> [What to produce] Rewrite the records below with every "Screen dimensions" renamed to "Display size" and all other text left unchanged. Leave the pictures out of your answer.

[Word and element location records]
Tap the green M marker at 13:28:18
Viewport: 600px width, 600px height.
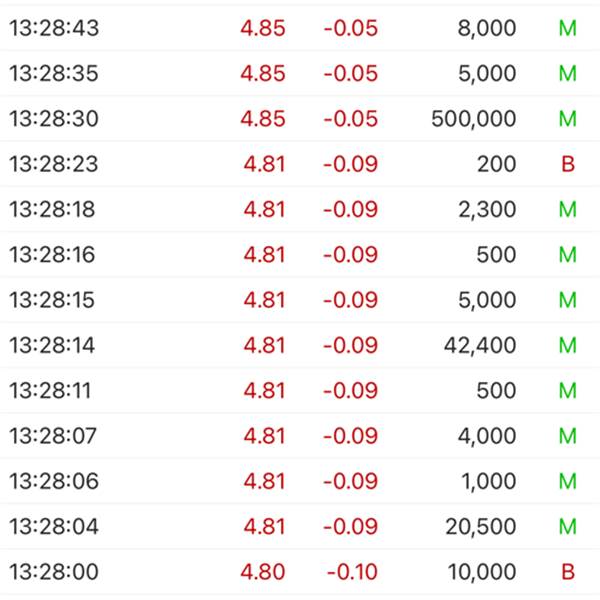[x=567, y=209]
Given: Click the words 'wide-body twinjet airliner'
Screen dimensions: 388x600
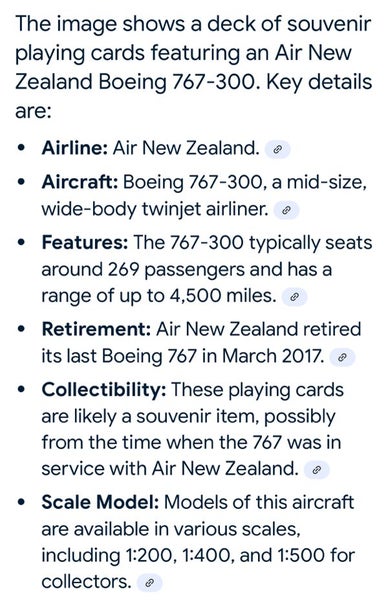Looking at the screenshot, I should pyautogui.click(x=155, y=209).
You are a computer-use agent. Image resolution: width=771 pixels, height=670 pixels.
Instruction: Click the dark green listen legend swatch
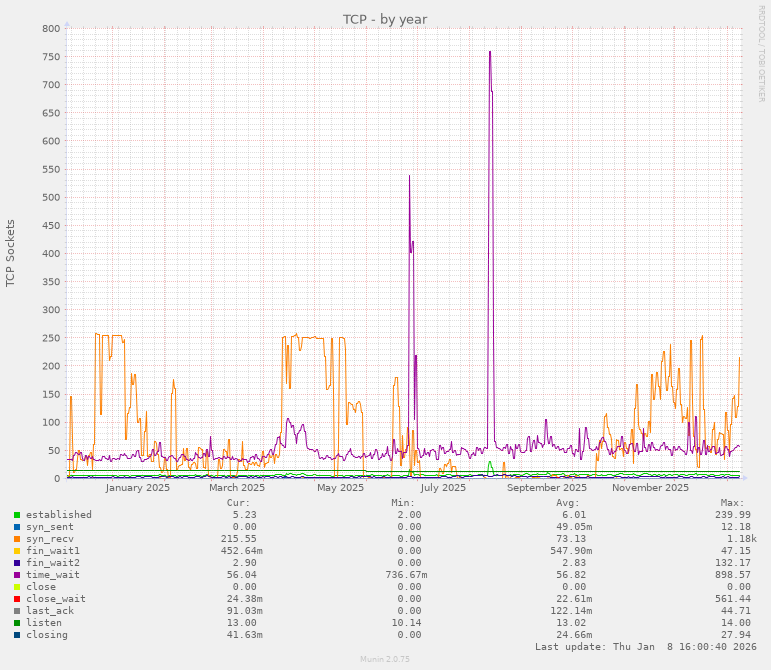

> [Written reply]
Tap the green M marker at 13:28:18
Viewport: 600px width, 600px height.
[x=567, y=209]
Given: Click the words 'wide-body twinjet airliner'
Display size: 388x600
Looking at the screenshot, I should pyautogui.click(x=155, y=209).
You are a computer-use agent. Image resolution: width=771 pixels, height=670 pixels.
Instruction: Click the dark green listen legend swatch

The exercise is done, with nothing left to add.